▶ Tarefa do exercício 1:
Resuma em duas frases a reportagem sobre o hino de Mato Grosso do Sul.
▶ Tarefa do exercício 2:
Retome a reportagem sobre o hino de Mato Grosso do Sul e escreva a continuação a partir da última frase apresentada.

▶ Trecho do documento:
= = = = =
No piano do marido, professora fala do poeta e do hino de MS, feito em 1 dia

Paula Maciulevicius | 07/09/2016 07:20
Neusa ao piano, enquanto Otávio escrevia. Cena vem à memória e ao conhecimento de todos no Escritório do Poeta, na Casa Cor. (Foto: Alcides Neto)
Neusa ao piano, enquanto Otávio escrevia. Cena vem à memória e ao conhecimento de todos no Escritório do Poeta, na Casa Cor. (Foto: Alcides Neto)

Mãos nas teclas, olhos na partitura. Se a memória não falha, o calendário marcava o fim do ano de 1978. Na sala de casa, Neusa estava ao piano e a poucos metros dela, o marido Otávio, no papel e na caneta. Foi o amor da professora com o poeta que fez nascer o hino de Mato Grosso do Sul. E é esta cena que volta à memória dela e chega ao conhecimento de tantos, pela reprodução do arquiteto Fábio Menoncin.

No "Escritório do poeta", um dos ambientes da Casa Cor MS 2016, o piano que tocou as notas da música de Radamés Gnattali, teve os versos escritos por Otávio Gonçalves Gomes e Jorge Antônio Siufi, com opiniões de José Couto Pontes. Ao redor do piano está o acervo pessoal do engenheiro agrônomo, professor, historiador, poeta, escritor e jornalista, que saíram da casa de Neusa.

O casal se conheceu quando ela ainda era uma menina. Os dois tinham uma diferença de idade de 20 anos. Ela, estudante em Araçatuba, veio a Campo Grande junto da escola para tocar fanfarra no desfile do aniversário da cidade. O romance começou de forma tão sutil, que até hoje, mais de 60 anos depois, rende um brilho nos olhos e um sorriso carregado de saudade.

Máquina de escrever de Otávio Gonçalves Gomes. (Foto: Alcides Neto)
Máquina de escrever de Otávio Gonçalves Gomes. (Foto: Alcides Neto)
E os versos feitos aos pais, em 1937, quando ele estava na 5ª série. (Foto: Alcides Neto)
E os versos feitos aos pais, em 1937, quando ele estava na 5ª série. (Foto: Alcides Neto)

"Foi tão bonitinho. Eu o conheci aqui, ele era primo de um rapaz que apitava quando mudava a marcha da fanfarra. Esse primo tinha carro e se ofereceu de mostrar a cidade para nós. Eu não sabia que ele era mais velho que eu", conta Neusa Maesano Gonçalves Gomes, hoje com 80 anos.
= = = = =
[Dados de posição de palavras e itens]
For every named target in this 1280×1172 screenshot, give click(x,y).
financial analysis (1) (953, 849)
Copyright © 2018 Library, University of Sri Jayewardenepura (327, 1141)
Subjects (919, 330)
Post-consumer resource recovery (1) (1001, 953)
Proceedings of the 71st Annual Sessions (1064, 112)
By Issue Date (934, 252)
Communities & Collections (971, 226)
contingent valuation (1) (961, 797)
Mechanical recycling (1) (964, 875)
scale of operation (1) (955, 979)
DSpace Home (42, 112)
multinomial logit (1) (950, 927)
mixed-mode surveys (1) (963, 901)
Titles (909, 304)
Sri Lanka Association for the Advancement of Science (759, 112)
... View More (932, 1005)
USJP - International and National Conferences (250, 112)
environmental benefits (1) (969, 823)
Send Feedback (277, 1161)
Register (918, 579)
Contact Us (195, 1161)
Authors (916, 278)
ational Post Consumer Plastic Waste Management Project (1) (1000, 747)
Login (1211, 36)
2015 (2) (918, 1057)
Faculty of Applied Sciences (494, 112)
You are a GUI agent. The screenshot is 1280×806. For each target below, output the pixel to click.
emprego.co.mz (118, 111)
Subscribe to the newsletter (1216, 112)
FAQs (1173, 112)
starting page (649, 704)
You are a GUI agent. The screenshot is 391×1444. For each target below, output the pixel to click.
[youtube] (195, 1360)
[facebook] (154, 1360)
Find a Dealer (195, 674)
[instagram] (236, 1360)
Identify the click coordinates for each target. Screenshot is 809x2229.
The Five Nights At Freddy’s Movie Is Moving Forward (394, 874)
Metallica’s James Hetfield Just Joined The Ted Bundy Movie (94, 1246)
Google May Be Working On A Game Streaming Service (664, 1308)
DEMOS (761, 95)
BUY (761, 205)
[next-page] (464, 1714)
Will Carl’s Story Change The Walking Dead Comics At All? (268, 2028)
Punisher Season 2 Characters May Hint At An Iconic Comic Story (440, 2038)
= = = = =
▶ Resposta do exercício 1:
No "Escritório do poeta", ambiente da Casa Cor MS 2016, o arquiteto Fábio Menoncin reproduziu a cena, do fim de 1978, em que Neusa tocava piano enquanto o marido, o poeta Otávio Gonçalves Gomes, escrevia o hino de Mato Grosso do Sul. O espaço reúne esse piano e o acervo pessoal de Otávio, e Neusa, hoje com 80 anos, relembra como o conheceu quando veio de Araçatuba a Campo Grande para tocar fanfarra no desfile do aniversário da cidade.

▶ Resposta do exercício 2:
Num dos passeios pela Campo Grande daquela época, o motorista fez o convite para que ela ocupasse a frente do veículo, ao lado de Otávio. "E eu fui, inocente, uma hora olhei no espelho assim e ele estava olhando para mim. Ficava me olhando pelo espelho, sei que assim que começou tudo", recorda.

Acabado o passeio na Capital, cerca de um mês depois, quem bate à porta dela, lá em Araçatuba? Aos pais, Neusa lembra de ter apresentado Otávio como um dos moços que acompanhou a visita dela na cidade. De cara, a família gostou dele, por ser um "homem formado já".

Ele esperou ela se formar, no "Normal", que à época dava permissão do exercício de ser professora e também no piano. Em 31 de maio de 1954, ele com 38 anos e ela com 18, os dois se casaram, tal qual revela a foto que ocupa a mesa do escritório do poeta.

Voltando ao presente, Neusa descreve o quão formidável achou a homenagem feita ao marido. "Ele era um homem super inteligente e modesto também. Ele tinha uma posição muito interessante na cidade, tudo que era coisa importante, ele tinha que estar no meio e coisas sérias", recorda a professora.

Casamento foi em maio de 1954. (Foto: Alcides Neto)
Casamento foi em maio de 1954. (Foto: Alcides Neto)

"Um homem que já estava com a vida tranquila, mas trabalhando sempre e escrevia muito. Levantava às 5h da manhã para escrever das 5h às 7h, no escritório dele, em casa, porque fora ele também tinha um de negócios.

Eu ficava ainda dormindo. Ele tomava um cafezinho e levava para mim, na cama, às 7h. Eu me aprontava e nós descíamos para o jardim, nossa casa tinha um jardim muito grande, com rosas. Às 8h, ele tomava banho, um leite e ia para o escritório dele".

A narrativa faz a gente imaginar Otávio usando aquele espaço. Mestre na arte das letras, o que lhe serviu de inspiração para o hino foi conhecer o Estado, desde que era um só Mato Grosso, nas medidas. Engenheiro agrônomo, ele faz a medição de toda a terra.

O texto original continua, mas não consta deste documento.